» **Work item**: Across the records that follow, how many lines contain the string "node"? Answer with the number only.
Start of Given records
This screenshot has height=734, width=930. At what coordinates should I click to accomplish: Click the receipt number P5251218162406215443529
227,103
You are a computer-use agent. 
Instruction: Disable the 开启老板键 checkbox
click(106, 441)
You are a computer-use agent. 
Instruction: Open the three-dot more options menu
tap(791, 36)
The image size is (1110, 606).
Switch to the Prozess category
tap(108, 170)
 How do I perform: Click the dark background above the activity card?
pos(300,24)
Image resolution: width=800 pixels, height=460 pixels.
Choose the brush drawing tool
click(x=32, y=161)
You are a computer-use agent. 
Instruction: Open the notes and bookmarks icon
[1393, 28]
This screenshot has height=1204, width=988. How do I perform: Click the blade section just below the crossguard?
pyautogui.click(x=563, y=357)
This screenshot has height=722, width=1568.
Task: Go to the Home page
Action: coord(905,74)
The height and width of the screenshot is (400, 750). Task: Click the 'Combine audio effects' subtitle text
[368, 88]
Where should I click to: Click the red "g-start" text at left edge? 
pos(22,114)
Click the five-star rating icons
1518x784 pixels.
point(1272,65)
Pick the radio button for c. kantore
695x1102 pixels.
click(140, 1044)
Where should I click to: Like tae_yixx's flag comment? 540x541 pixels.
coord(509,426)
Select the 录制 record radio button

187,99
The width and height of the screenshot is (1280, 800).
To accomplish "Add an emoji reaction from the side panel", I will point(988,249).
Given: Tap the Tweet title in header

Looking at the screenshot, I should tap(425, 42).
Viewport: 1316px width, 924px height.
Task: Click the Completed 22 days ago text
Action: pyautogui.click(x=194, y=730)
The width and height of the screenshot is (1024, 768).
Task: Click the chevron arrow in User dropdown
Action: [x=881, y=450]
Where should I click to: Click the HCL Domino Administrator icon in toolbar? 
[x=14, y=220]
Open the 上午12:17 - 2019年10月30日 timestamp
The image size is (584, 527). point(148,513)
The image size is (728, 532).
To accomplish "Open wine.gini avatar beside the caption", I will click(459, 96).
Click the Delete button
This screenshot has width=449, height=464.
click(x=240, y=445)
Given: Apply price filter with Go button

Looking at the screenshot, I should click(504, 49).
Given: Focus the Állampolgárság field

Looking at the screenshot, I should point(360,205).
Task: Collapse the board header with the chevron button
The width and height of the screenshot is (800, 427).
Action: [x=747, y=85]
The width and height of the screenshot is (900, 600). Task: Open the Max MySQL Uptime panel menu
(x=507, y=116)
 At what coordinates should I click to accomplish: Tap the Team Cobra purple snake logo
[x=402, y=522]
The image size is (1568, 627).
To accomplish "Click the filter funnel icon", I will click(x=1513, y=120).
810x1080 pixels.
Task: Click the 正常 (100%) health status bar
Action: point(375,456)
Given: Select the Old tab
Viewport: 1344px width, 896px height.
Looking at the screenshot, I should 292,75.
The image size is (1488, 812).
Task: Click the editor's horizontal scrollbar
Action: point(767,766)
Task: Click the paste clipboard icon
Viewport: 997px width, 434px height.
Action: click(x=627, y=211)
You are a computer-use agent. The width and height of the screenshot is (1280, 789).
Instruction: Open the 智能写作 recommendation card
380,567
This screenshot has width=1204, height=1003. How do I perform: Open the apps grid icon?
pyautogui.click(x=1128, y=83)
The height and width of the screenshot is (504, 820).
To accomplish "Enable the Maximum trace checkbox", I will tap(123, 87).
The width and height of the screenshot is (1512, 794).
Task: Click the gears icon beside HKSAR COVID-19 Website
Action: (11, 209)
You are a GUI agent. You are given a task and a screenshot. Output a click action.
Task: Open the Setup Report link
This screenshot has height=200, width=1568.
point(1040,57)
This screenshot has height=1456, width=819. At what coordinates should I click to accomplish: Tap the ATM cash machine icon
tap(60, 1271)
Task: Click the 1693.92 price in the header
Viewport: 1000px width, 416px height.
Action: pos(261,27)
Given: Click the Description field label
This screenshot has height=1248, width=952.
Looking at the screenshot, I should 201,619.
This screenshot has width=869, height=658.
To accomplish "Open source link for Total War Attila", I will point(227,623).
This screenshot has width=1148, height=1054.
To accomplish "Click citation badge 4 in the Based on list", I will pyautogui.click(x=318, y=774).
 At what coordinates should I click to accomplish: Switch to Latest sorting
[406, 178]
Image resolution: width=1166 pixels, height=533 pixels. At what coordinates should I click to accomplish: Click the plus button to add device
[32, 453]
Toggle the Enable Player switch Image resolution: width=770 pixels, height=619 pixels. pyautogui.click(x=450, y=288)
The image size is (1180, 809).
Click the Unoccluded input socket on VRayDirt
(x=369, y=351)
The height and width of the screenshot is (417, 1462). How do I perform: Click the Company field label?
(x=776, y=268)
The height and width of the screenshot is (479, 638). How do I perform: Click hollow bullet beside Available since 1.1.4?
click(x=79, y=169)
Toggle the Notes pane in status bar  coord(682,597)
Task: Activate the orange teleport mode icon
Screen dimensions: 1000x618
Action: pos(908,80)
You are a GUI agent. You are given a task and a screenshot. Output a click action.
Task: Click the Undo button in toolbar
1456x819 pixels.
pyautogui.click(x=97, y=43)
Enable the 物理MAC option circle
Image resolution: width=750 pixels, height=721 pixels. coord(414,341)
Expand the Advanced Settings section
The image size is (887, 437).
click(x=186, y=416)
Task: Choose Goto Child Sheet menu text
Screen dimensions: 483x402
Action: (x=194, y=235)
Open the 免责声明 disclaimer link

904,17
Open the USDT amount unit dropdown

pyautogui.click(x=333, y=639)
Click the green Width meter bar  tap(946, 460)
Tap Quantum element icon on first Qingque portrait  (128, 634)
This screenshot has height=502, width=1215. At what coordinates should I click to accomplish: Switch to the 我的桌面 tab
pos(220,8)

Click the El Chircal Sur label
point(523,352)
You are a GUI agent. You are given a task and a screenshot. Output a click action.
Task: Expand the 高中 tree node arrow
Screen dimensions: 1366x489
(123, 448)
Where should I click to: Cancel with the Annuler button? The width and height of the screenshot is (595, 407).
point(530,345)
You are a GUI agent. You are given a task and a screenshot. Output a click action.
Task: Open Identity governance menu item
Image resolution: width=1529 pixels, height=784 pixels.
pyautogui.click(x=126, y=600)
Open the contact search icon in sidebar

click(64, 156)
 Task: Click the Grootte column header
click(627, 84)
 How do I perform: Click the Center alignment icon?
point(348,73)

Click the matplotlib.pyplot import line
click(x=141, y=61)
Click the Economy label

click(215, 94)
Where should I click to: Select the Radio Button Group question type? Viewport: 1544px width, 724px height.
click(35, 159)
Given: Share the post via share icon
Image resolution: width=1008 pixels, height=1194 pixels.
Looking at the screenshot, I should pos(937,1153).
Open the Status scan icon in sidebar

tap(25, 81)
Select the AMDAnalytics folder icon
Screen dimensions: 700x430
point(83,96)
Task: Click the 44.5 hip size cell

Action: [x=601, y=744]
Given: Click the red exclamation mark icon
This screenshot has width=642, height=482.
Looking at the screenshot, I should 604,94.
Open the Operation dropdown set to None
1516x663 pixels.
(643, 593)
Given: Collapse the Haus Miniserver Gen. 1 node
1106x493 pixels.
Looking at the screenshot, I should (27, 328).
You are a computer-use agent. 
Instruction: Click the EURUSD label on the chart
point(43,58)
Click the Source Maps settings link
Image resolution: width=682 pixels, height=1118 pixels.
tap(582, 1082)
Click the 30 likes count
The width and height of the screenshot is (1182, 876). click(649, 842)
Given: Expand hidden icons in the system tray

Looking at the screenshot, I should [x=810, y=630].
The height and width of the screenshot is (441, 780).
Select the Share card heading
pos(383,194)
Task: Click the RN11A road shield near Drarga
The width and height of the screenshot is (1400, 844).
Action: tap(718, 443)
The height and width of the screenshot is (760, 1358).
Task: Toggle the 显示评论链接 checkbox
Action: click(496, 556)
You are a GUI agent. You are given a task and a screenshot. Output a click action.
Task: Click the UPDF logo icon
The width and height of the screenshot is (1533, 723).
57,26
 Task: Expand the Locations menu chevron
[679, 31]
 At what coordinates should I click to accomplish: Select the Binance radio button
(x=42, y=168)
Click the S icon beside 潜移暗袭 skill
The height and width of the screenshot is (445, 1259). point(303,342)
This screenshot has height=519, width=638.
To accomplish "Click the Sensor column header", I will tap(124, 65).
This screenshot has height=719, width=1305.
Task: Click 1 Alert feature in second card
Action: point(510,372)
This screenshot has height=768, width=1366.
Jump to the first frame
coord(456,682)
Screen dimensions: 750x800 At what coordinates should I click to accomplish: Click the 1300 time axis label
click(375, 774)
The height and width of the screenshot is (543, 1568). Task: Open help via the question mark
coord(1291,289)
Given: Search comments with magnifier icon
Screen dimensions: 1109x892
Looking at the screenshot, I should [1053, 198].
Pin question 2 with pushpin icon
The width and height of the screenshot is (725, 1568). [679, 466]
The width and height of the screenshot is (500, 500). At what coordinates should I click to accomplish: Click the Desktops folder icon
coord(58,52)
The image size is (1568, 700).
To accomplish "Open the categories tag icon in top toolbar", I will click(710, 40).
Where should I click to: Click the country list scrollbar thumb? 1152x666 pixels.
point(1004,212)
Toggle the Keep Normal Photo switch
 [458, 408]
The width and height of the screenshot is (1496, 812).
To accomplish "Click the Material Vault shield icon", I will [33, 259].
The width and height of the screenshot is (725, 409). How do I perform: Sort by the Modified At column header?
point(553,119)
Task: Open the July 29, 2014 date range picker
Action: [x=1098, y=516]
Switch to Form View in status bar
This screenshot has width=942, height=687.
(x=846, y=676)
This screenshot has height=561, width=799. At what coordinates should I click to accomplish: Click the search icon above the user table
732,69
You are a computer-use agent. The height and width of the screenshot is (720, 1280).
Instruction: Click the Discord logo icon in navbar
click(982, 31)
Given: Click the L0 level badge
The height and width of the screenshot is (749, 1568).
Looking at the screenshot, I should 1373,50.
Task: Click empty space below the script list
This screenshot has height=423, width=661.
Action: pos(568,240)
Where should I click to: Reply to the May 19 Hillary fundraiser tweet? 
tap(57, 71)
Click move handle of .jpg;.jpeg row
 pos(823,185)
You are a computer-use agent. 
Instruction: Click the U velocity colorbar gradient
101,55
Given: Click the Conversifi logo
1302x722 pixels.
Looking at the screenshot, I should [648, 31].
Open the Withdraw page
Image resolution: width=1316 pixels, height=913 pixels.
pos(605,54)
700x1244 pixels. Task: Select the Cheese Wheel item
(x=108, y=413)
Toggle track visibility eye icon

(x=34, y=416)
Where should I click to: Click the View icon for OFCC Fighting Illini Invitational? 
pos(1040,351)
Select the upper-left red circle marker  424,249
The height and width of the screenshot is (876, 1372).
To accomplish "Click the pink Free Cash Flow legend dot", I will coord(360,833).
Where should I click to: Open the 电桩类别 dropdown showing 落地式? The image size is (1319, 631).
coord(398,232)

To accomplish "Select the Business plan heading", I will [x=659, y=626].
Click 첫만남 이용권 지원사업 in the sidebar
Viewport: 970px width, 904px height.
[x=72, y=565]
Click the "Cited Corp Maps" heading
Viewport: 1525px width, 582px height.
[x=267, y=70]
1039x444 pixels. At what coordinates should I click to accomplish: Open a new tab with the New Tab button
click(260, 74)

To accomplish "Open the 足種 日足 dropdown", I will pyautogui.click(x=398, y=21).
End of Given records
» **Result for this exercise**: 2